To solve the problem, we need to analyze the function \( f(x) = \tan^{-1}(x^2 - 18x + a) \) and determine the conditions under which this function is greater than zero for all \( x \in \mathbb{R} \). ### Step-by-Step Solution: 1. **Understanding the Function**: We know that the function \( \tan^{-1}(y) > 0 \) when \( y > 0 \). Therefore, we need to ensure that: \[ x^2 - 18x + a > 0 \quad \text{for all } x \in \mathbb{R} \] 2. **Analyzing the Quadratic**: The expression \( x^2 - 18x + a \) is a quadratic function in \( x \). For this quadratic to be positive for all real numbers \( x \), its discriminant must be less than zero. 3. **Finding the Discriminant**: The discriminant \( D \) of the quadratic \( ax^2 + bx + c \) is given by: \[ D = b^2 - 4ac \] Here, \( a = 1 \), \( b = -18 \), and \( c = a \).
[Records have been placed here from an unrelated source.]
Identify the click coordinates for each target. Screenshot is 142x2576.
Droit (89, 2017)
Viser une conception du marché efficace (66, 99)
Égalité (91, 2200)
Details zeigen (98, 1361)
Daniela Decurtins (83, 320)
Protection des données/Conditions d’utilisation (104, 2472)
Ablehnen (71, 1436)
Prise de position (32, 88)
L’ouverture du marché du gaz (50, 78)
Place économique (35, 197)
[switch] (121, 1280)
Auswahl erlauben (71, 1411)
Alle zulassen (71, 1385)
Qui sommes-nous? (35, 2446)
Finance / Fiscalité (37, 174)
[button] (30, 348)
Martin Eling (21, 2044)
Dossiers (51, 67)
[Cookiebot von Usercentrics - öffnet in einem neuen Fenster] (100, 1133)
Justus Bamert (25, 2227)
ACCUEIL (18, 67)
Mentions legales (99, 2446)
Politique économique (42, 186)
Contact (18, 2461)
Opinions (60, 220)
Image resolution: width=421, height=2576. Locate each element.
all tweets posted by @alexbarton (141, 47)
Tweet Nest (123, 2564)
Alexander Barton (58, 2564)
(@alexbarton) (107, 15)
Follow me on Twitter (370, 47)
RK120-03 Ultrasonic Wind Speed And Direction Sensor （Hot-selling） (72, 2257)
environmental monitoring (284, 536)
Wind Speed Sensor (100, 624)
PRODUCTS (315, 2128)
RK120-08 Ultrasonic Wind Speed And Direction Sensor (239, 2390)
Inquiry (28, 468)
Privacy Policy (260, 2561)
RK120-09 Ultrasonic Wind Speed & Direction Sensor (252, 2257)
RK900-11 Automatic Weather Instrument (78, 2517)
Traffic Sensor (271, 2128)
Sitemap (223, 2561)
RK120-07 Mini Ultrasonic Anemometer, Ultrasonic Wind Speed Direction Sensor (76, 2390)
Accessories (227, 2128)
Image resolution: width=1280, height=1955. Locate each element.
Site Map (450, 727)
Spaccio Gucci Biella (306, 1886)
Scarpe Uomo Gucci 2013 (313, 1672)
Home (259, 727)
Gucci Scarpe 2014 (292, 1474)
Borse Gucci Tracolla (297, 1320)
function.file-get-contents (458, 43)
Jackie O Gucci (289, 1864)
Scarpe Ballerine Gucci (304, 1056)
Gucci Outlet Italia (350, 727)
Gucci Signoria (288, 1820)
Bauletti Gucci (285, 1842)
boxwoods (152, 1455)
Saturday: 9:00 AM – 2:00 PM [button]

Thus, the discriminant is: \[ D = (-18)^2 - 4 \cdot 1 \cdot a = 324 - 4a \] 4. **Setting the Discriminant Condition**: For the quadratic to be positive for all \( x \), we require: \[ D < 0 \implies 324 - 4a < 0 \] 5. **Solving the Inequality**: Rearranging the inequality gives: \[ 324 < 4a \] Dividing both sides by 4: \[ 81 < a \quad \text{or} \quad a > 81 \] 6. **Conclusion**: Therefore, the value of \( a \) must be greater than 81. In interval notation, this can be expressed as: \[ a \in (81, \infty) \] ### Final Answer: The value of \( a \) lies in the interval \( (81, \infty) \).